──────── Data listing ────────
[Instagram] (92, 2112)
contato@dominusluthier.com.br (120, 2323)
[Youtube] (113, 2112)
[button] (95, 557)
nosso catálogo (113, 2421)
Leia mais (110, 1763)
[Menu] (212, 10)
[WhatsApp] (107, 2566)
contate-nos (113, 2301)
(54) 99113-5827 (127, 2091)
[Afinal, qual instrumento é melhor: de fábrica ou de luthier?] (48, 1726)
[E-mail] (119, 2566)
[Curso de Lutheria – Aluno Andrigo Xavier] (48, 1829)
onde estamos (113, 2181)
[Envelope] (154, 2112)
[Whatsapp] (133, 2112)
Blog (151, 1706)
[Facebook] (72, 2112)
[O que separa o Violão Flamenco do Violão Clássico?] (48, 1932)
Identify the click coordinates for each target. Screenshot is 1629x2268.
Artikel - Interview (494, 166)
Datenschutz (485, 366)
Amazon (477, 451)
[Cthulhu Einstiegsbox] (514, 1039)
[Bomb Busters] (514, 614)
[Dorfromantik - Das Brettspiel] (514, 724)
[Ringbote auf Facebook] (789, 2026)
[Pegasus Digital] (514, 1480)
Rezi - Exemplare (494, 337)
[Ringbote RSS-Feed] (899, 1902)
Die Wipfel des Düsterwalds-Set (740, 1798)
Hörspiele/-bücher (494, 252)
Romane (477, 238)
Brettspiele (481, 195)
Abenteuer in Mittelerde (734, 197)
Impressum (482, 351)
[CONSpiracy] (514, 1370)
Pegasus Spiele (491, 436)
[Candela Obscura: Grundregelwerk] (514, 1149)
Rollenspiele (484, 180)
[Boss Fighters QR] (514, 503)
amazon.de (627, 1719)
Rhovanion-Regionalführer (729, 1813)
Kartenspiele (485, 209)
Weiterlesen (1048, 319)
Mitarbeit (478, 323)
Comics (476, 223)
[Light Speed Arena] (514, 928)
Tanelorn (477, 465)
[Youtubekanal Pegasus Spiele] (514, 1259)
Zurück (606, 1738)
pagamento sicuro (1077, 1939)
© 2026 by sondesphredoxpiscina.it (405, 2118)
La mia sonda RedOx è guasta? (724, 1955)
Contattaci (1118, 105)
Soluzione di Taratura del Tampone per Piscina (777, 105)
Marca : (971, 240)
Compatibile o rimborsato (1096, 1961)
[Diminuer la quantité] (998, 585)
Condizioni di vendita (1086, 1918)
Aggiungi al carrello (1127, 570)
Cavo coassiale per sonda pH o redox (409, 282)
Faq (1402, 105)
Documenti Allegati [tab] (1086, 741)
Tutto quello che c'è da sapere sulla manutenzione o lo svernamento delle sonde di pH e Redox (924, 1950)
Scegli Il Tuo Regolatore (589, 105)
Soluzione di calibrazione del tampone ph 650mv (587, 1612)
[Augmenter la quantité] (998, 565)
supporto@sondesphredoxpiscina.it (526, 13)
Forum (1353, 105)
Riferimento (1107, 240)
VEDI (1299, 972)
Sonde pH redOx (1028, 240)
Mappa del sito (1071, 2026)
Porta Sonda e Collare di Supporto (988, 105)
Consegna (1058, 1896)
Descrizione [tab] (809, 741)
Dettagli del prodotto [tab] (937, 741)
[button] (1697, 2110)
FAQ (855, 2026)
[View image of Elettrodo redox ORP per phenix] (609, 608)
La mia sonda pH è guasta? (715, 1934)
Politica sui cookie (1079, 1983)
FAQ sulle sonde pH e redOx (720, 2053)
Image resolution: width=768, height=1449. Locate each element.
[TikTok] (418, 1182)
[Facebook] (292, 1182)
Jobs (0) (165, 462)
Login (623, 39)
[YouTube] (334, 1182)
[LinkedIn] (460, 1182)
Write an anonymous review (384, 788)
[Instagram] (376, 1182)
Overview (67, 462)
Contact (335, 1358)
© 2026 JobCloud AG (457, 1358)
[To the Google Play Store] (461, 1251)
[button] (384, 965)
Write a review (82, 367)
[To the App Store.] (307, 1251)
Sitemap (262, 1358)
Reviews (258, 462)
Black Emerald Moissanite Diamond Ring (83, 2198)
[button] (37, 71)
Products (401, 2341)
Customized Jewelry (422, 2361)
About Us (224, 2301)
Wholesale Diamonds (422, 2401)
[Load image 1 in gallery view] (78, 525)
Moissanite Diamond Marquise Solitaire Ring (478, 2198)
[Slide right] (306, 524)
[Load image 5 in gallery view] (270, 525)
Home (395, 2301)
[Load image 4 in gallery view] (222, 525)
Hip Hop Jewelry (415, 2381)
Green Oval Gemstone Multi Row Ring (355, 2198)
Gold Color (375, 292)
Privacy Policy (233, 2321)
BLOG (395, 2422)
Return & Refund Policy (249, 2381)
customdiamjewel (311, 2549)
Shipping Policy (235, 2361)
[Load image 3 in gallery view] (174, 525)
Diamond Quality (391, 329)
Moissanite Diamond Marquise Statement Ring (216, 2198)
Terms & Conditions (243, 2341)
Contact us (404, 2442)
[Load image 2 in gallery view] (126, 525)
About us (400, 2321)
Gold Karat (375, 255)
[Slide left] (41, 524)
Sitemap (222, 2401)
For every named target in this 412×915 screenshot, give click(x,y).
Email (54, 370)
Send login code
────────
* What you should do:
For this exercise, give every entry again exactly as it appears.

* Output for this task:
[Instagram] (92, 2112)
contato@dominusluthier.com.br (120, 2323)
[Youtube] (113, 2112)
[button] (95, 557)
nosso catálogo (113, 2421)
Leia mais (110, 1763)
[Menu] (212, 10)
[WhatsApp] (107, 2566)
contate-nos (113, 2301)
(54) 99113-5827 (127, 2091)
[Afinal, qual instrumento é melhor: de fábrica ou de luthier?] (48, 1726)
[E-mail] (119, 2566)
[Curso de Lutheria – Aluno Andrigo Xavier] (48, 1829)
onde estamos (113, 2181)
[Envelope] (154, 2112)
[Whatsapp] (133, 2112)
Blog (151, 1706)
[Facebook] (72, 2112)
[O que separa o Violão Flamenco do Violão Clássico?] (48, 1932)
Identify the click coordinates for each target. Screenshot is 1629x2268.
Artikel - Interview (494, 166)
Datenschutz (485, 366)
Amazon (477, 451)
[Cthulhu Einstiegsbox] (514, 1039)
[Bomb Busters] (514, 614)
[Dorfromantik - Das Brettspiel] (514, 724)
[Ringbote auf Facebook] (789, 2026)
[Pegasus Digital] (514, 1480)
Rezi - Exemplare (494, 337)
[Ringbote RSS-Feed] (899, 1902)
Die Wipfel des Düsterwalds-Set (740, 1798)
Hörspiele/-bücher (494, 252)
Romane (477, 238)
Brettspiele (481, 195)
Abenteuer in Mittelerde (734, 197)
Impressum (482, 351)
[CONSpiracy] (514, 1370)
Pegasus Spiele (491, 436)
[Candela Obscura: Grundregelwerk] (514, 1149)
Rollenspiele (484, 180)
[Boss Fighters QR] (514, 503)
amazon.de (627, 1719)
Rhovanion-Regionalführer (729, 1813)
Kartenspiele (485, 209)
Weiterlesen (1048, 319)
Mitarbeit (478, 323)
Comics (476, 223)
[Light Speed Arena] (514, 928)
Tanelorn (477, 465)
[Youtubekanal Pegasus Spiele] (514, 1259)
Zurück (606, 1738)
pagamento sicuro (1077, 1939)
© 2026 by sondesphredoxpiscina.it (405, 2118)
La mia sonda RedOx è guasta? (724, 1955)
Contattaci (1118, 105)
Soluzione di Taratura del Tampone per Piscina (777, 105)
Marca : (971, 240)
Compatibile o rimborsato (1096, 1961)
[Diminuer la quantité] (998, 585)
Condizioni di vendita (1086, 1918)
Aggiungi al carrello (1127, 570)
Cavo coassiale per sonda pH o redox (409, 282)
Faq (1402, 105)
Documenti Allegati [tab] (1086, 741)
Tutto quello che c'è da sapere sulla manutenzione o lo svernamento delle sonde di pH e Redox (924, 1950)
Scegli Il Tuo Regolatore (589, 105)
Soluzione di calibrazione del tampone ph 650mv (587, 1612)
[Augmenter la quantité] (998, 565)
supporto@sondesphredoxpiscina.it (526, 13)
Forum (1353, 105)
Riferimento (1107, 240)
VEDI (1299, 972)
Sonde pH redOx (1028, 240)
Mappa del sito (1071, 2026)
Porta Sonda e Collare di Supporto (988, 105)
Consegna (1058, 1896)
Descrizione [tab] (809, 741)
Dettagli del prodotto [tab] (937, 741)
[button] (1697, 2110)
FAQ (855, 2026)
[View image of Elettrodo redox ORP per phenix] (609, 608)
La mia sonda pH è guasta? (715, 1934)
Politica sui cookie (1079, 1983)
FAQ sulle sonde pH e redOx (720, 2053)
Image resolution: width=768, height=1449. Locate each element.
[TikTok] (418, 1182)
[Facebook] (292, 1182)
Jobs (0) (165, 462)
Login (623, 39)
[YouTube] (334, 1182)
[LinkedIn] (460, 1182)
Write an anonymous review (384, 788)
[Instagram] (376, 1182)
Overview (67, 462)
Contact (335, 1358)
© 2026 JobCloud AG (457, 1358)
[To the Google Play Store] (461, 1251)
[button] (384, 965)
Write a review (82, 367)
[To the App Store.] (307, 1251)
Sitemap (262, 1358)
Reviews (258, 462)
Black Emerald Moissanite Diamond Ring (83, 2198)
[button] (37, 71)
Products (401, 2341)
Customized Jewelry (422, 2361)
About Us (224, 2301)
Wholesale Diamonds (422, 2401)
[Load image 1 in gallery view] (78, 525)
Moissanite Diamond Marquise Solitaire Ring (478, 2198)
[Slide right] (306, 524)
[Load image 5 in gallery view] (270, 525)
Home (395, 2301)
[Load image 4 in gallery view] (222, 525)
Hip Hop Jewelry (415, 2381)
Green Oval Gemstone Multi Row Ring (355, 2198)
Gold Color (375, 292)
Privacy Policy (233, 2321)
BLOG (395, 2422)
Return & Refund Policy (249, 2381)
customdiamjewel (311, 2549)
Shipping Policy (235, 2361)
[Load image 3 in gallery view] (174, 525)
Diamond Quality (391, 329)
Moissanite Diamond Marquise Statement Ring (216, 2198)
Terms & Conditions (243, 2341)
Contact us (404, 2442)
[Load image 2 in gallery view] (126, 525)
About us (400, 2321)
Gold Karat (375, 255)
[Slide left] (41, 524)
Sitemap (222, 2401)
For every named target in this 412×915 screenshot, give click(x,y).
Email (54, 370)
Send login code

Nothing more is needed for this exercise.